* _Problem statement_: Work through the listing below and state how many of its lines hold the word "click". Give no other output.

* _Records supplied_:
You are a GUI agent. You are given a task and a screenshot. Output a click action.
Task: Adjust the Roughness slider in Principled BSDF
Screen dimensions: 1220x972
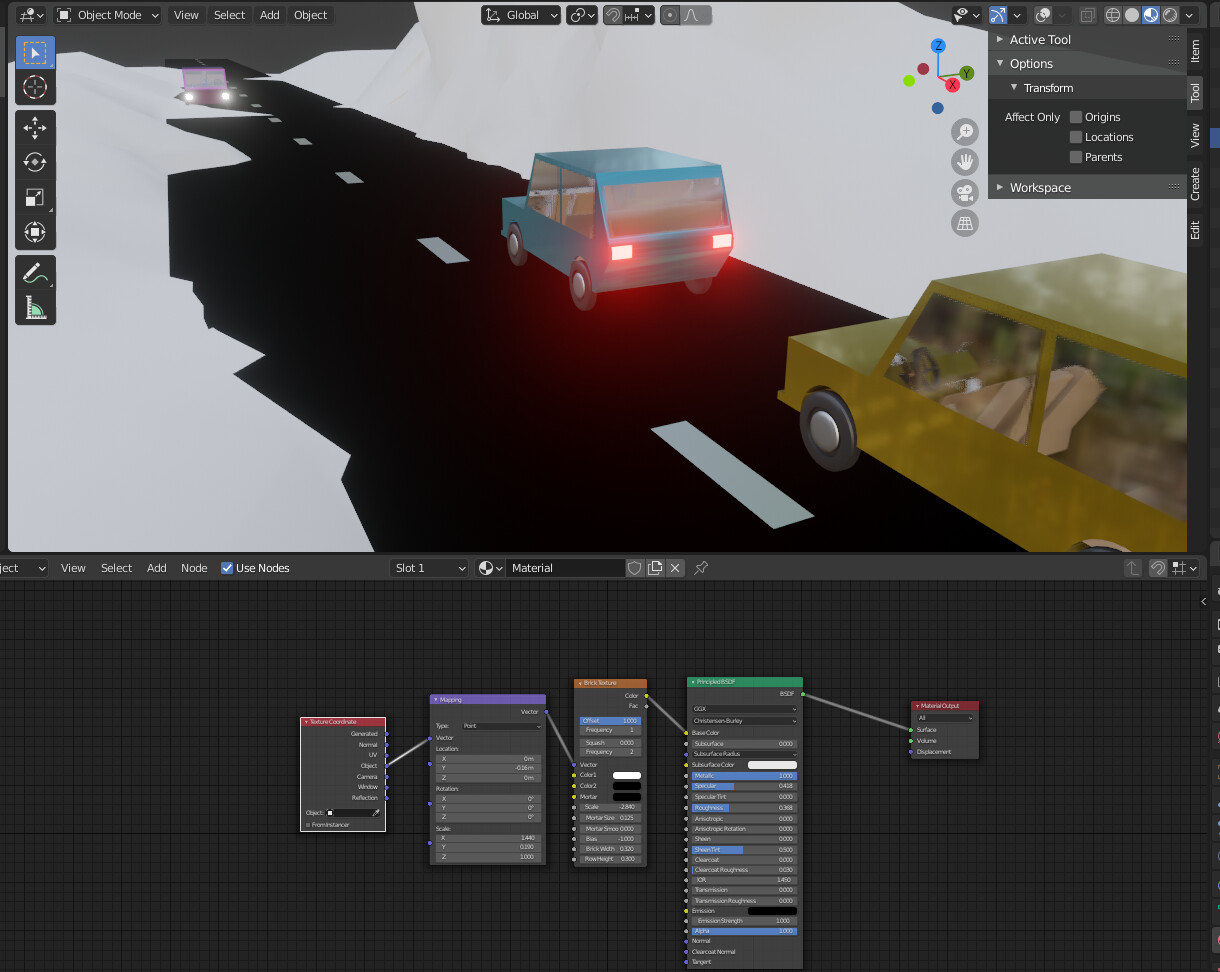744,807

--

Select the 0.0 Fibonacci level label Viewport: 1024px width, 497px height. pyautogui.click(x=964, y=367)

* _Written reply_: 2